I received a call from a woman up Entrada who informed me that a cat had been stuck up a cypress tree for five days. It seems that Blackie, as she had called it, was up the tree the day she left on vacation. She assumed that as usual he would come down, but on her return Blackie was still in the tree top meowing weakly. It had been over 100ºF for days, so by the time I arrived my concern was that he would be so dehydrated that he might not make it. Animal control was called to loop the Cyprus, pull it over and bag the cat. Sounds easy in principle but it didn’t work. Next the local Fire Dept. was called but they did not have a ladder. A fire crew from the Valley did come but their ladder could not reach either.
As I drove up on the seventh day disheartened, I noticed a Cal trans crew. Eureka!! Perhaps they would rescue Blackie with their cherry picker. But their truck could not make it up the narrow driveway to the tree and of course there was some legal issue they were grumbling about. But I had also noticed a Caltrans worker high up a pole with cleats. Aha! Perhaps he would like to make a quick forty dollars on his lunch break? At high noon, with capture bag slung on his back, he promptly ascended the swinging cypress tree to a height of fifty feet. But Blackie panicked and went up another five feet to the very pointed top of the swaying tree. It seemed impossible, but our Caltrans hero climbed after him with the tree swinging six feet each way and bagged Blackie. He repelled down and in less than ten seconds they were both safe on the ground. After a quick thanks, I brought Blackie to the nearest house and administered fluids. Lighter by a few lives but in remarkably good shape,
he drank freely from a small bowl and devoured two tins of cat food.
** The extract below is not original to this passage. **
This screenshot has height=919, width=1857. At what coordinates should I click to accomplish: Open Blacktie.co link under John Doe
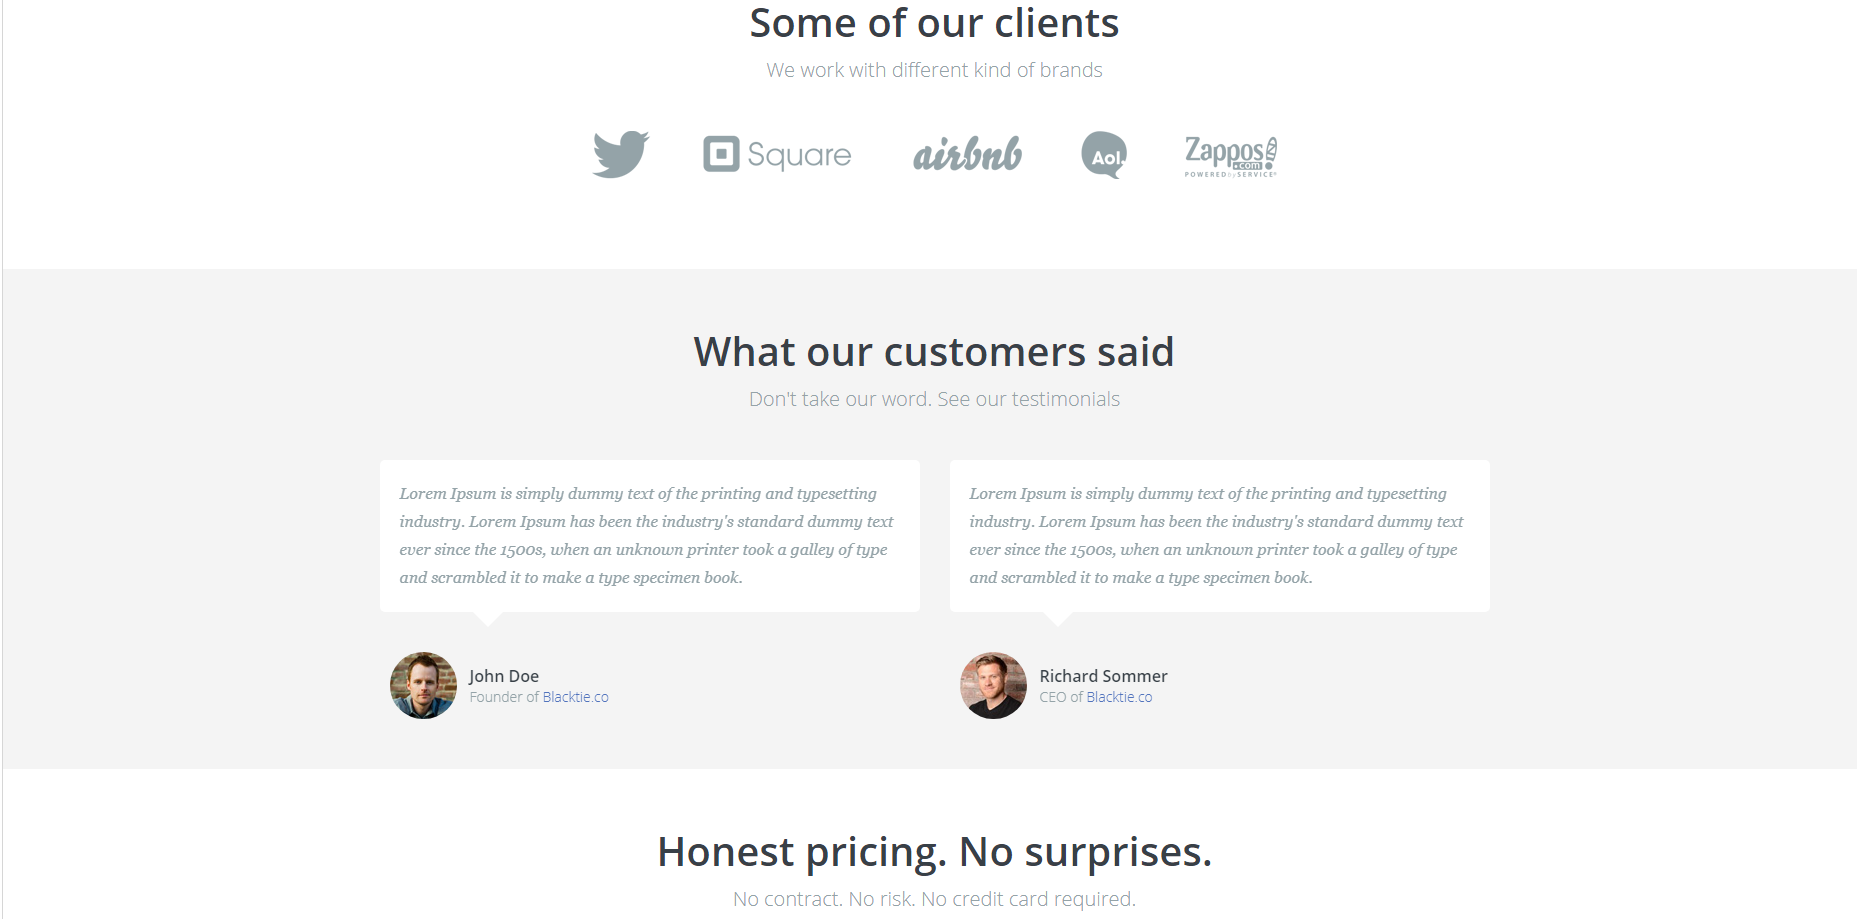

Now to find his owner. A sign had been put up on Entrada but we had no bites, so to speak. He was relaxing in the recuperation shed when I received a call from a woman saying he was her cat and his name was Shadow. It was not unusual for ‘Shadow ‘ to go on jaunts and stay out for days so she had not been concerned. They were promptly reunited and on their way.
I then received another call from a woman claiming he was her cat and his name was Midnight. He was always away on jaunts for days and she had also not been concerned. Then a third call came in from a woman claiming that he was her Sooty and she was accustomed to him wondering off for days. Hmmm?
Well, it turns out that for three years Blackie, alias Shadow, alias Midnight, alias Sooty has lived at all three houses sleeping with each lady on her bed for a few days at a time and moving on. “And this isn’t even Utah,” I thought!
Thankfully, Blackie, Shadow, Midnight, Sooty, perhaps more appropriately named Don Juan, is on the move once again, another amazing Tail of Topanga.